Action item:
Answer these questions from the abstract on CD147 and pancreatic cancer below:
(a) Which compound does the study identify as a CD147 inhibitor?
(b) Through what histone modification does CD147 inhibition upregulate ACSL4 expression?
(c) In which models did DP combined with gemcitabine show synergistic anti-tumor effects?

Extracted text:
****
A CD147-targeted small-molecule inhibitor potentiates gemcitabine efficacy by triggering ferroptosis in pancreatic ductal adenocarcinoma.

CD147 has emerged as a promising tumor-specific therapeutic target. Identifying small-molecule inhibitors that promote its proteolysis represents a critical step toward advancing clinical translation, while elucidating its mechanisms of action could further accelerate this process. In this study, we identify dracorhodin perchlorate (DP) as a potent CD147 inhibitor that induces autophagy-dependent degradation. DP significantly inhibits cell proliferation and enhances sensitivity to gemcitabine in pancreatic cancer cells. Mechanistically, CD147 inhibition upregulates acyl-CoA synthetase long-chain family member 4 (ACSL4) expression through H3K9 lactylation and suppresses the sterol regulatory element-binding protein 1 (SREBP1)/stearoyl-CoA desaturase-1 (SCD1) signaling pathway, collectively disrupting the balance of polyunsaturated and monounsaturated fatty acids, ultimately triggering ferroptosis. The combination of DP and gemcitabine demonstrates remarkable synergistic anti-tumor effects in orthotopic xenograft models, spontaneous KPC mouse models, and patient-derived organoid (PDO) and xenograft (PDX) models. In conclusion, this study reveals a mechanism by which CD147 regulates ferroptosis and supports combining DP with gemcitabine as a therapeutic strategy to improve patient outcomes in pancreatic ductal adenocarcinoma.
****
Information:
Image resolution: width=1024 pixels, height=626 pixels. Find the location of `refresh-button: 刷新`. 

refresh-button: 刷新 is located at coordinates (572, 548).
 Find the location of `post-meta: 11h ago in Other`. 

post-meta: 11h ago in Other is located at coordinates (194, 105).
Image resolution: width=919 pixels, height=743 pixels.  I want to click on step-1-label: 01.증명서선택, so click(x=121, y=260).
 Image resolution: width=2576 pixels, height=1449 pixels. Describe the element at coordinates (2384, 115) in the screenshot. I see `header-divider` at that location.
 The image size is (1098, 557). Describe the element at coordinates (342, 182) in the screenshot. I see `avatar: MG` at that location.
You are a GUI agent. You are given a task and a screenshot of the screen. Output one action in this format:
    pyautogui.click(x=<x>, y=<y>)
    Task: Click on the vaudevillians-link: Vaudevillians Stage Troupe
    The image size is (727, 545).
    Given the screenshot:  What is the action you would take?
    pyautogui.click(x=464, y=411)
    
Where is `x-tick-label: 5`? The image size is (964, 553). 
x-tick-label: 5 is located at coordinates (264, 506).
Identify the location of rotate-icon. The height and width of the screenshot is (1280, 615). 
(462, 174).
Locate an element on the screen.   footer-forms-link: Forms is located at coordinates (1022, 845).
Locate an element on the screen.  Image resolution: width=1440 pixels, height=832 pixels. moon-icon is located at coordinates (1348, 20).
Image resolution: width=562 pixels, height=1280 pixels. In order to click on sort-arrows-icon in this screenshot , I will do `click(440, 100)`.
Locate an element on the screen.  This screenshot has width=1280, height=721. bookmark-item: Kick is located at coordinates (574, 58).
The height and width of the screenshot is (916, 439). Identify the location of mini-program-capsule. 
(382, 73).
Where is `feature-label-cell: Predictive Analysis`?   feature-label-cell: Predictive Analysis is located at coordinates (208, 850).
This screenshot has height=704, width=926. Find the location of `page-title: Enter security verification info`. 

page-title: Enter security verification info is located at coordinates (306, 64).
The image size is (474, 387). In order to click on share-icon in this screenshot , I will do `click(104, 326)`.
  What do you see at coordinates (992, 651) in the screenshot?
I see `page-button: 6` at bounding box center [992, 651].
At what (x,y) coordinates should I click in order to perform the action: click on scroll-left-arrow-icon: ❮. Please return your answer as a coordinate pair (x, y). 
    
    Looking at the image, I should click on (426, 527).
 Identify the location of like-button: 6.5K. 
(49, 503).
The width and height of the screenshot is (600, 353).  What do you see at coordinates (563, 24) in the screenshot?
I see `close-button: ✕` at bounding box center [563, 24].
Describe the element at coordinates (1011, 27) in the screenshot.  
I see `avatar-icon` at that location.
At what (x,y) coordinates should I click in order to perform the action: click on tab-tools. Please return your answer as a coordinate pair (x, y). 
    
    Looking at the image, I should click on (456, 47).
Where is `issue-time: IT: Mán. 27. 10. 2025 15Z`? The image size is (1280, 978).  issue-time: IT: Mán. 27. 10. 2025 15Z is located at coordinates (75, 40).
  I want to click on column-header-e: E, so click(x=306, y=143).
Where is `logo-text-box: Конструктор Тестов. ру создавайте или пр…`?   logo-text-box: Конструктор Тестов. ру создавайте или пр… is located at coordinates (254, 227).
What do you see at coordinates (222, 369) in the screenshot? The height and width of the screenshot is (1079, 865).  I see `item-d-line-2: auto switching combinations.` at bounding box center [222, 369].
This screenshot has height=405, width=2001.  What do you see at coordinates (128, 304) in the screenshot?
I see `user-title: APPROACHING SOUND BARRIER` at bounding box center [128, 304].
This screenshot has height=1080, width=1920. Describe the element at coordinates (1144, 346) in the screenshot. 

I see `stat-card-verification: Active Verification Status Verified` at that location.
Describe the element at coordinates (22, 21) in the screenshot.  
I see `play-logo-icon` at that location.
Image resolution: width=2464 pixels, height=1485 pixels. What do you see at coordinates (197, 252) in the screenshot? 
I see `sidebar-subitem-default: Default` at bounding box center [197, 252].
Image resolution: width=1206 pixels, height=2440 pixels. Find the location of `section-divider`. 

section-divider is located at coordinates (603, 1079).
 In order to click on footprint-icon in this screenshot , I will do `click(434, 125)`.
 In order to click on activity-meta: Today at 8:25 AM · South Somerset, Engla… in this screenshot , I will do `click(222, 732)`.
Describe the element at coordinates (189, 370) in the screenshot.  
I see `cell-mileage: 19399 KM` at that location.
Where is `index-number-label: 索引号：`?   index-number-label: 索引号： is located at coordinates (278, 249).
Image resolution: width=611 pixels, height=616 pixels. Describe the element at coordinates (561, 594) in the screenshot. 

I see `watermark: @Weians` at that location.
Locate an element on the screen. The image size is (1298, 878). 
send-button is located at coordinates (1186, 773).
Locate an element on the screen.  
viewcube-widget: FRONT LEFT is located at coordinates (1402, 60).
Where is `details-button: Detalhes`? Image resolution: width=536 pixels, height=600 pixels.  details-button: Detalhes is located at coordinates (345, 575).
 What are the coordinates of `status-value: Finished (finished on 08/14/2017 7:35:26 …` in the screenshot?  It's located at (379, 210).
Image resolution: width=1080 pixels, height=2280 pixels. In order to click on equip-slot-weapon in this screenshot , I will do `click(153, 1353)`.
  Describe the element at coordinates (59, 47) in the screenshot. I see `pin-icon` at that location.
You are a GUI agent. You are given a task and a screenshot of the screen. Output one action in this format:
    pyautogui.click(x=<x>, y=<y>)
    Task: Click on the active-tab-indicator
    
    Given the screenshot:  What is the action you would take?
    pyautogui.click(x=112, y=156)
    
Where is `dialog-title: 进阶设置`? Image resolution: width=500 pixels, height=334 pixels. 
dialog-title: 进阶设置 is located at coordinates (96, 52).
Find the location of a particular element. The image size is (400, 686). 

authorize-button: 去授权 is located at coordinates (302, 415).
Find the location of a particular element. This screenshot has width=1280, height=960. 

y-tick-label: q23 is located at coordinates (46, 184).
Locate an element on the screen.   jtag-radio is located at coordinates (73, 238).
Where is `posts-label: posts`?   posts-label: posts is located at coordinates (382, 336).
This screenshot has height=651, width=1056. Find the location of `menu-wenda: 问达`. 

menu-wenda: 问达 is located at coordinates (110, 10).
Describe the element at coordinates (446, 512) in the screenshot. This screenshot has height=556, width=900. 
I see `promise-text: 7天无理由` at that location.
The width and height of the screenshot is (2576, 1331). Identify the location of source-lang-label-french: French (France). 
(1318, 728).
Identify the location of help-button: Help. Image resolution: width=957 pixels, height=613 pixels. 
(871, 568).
****
Answer to this task:
(a) Dracorhodin perchlorate (DP).
(b) H3K9 lactylation.
(c) Orthotopic xenograft models, spontaneous KPC mouse models, and patient-derived organoid (PDO) and xenograft (PDX) models.